## [Challenge]
Rewrite all of the records below, changing "Click" to "Select" and keeping everything else the same. Leave the pictures out of your answer.

(Rows of pointing data)

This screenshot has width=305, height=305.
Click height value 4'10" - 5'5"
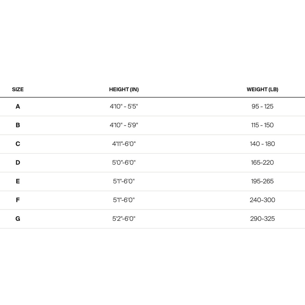(x=124, y=106)
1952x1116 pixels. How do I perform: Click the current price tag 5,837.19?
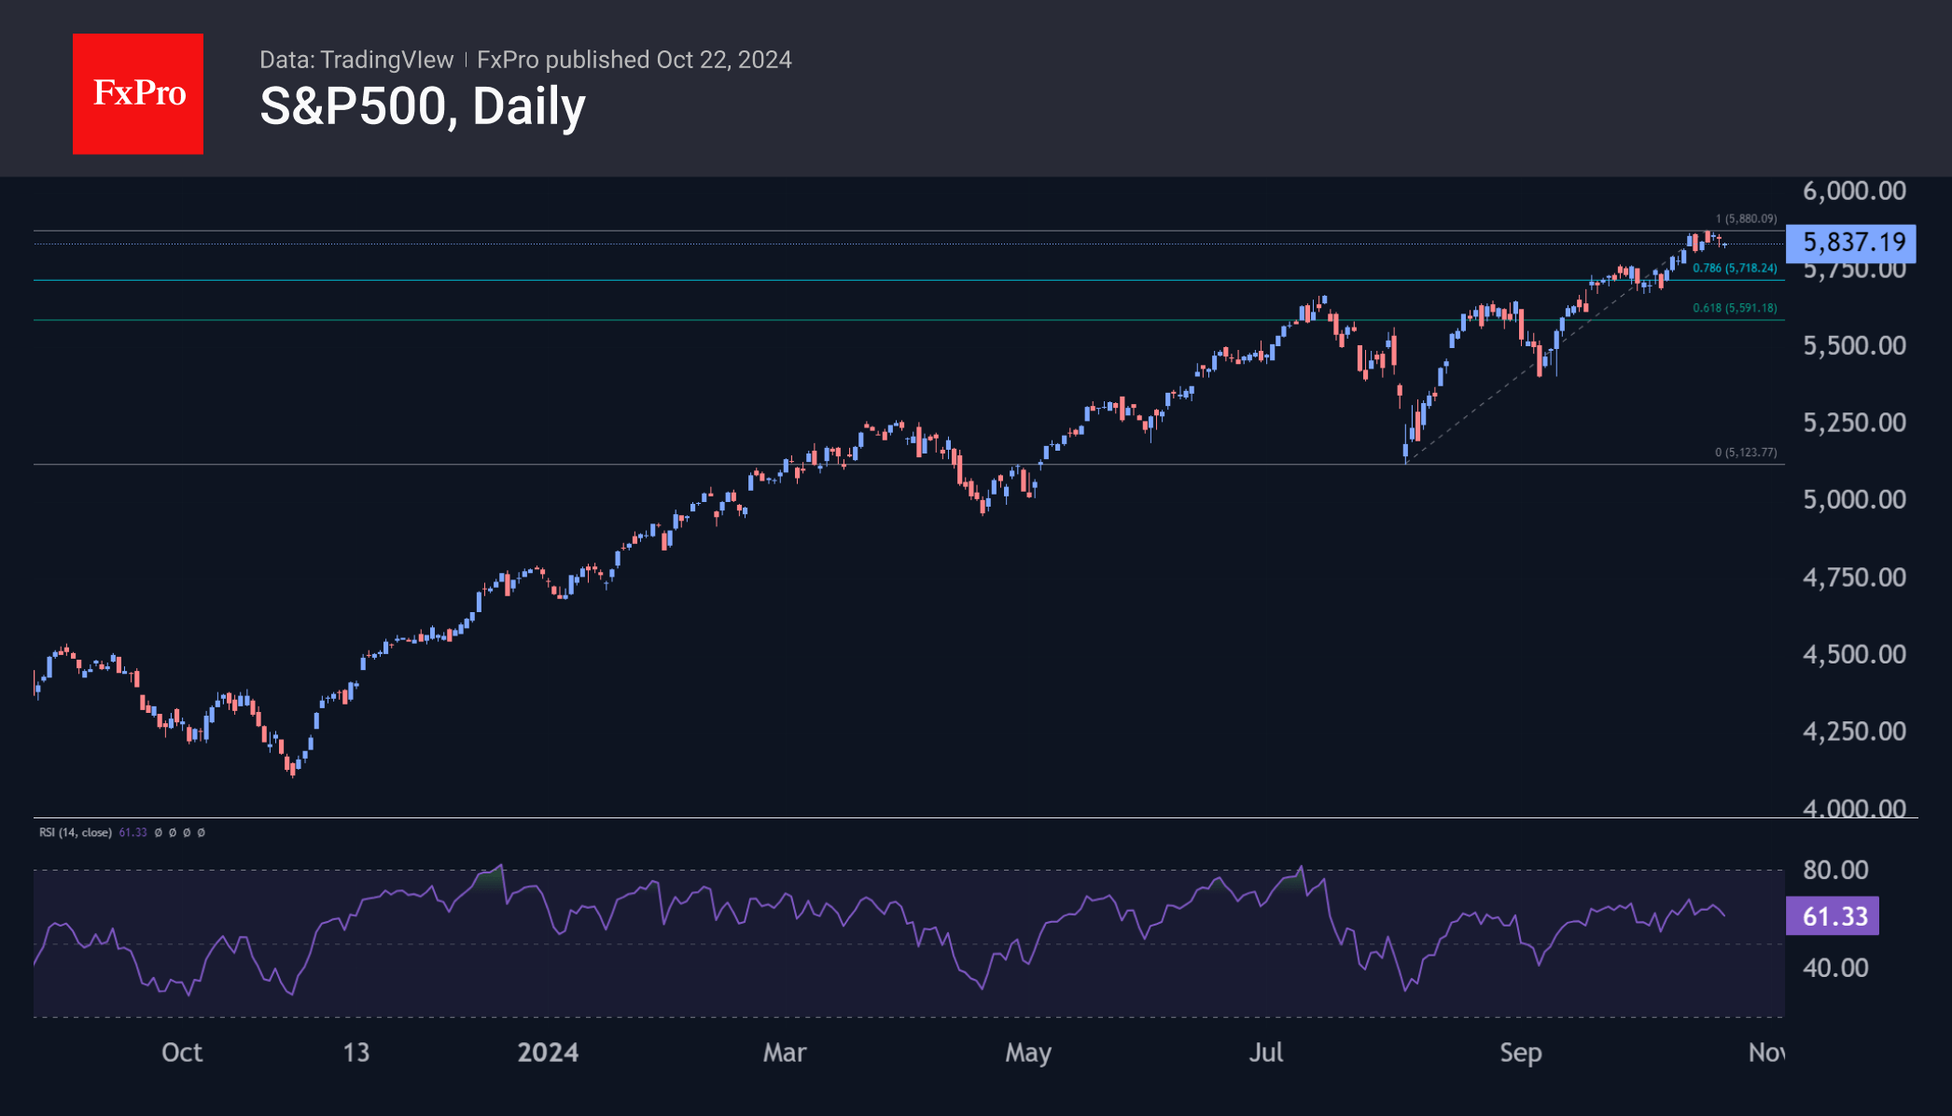tap(1850, 243)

## [Final answer]
This screenshot has width=305, height=305.
Select height value 4'10" - 5'5"
(x=124, y=106)
1952x1116 pixels. How do I perform: Select the current price tag 5,837.19?
tap(1850, 243)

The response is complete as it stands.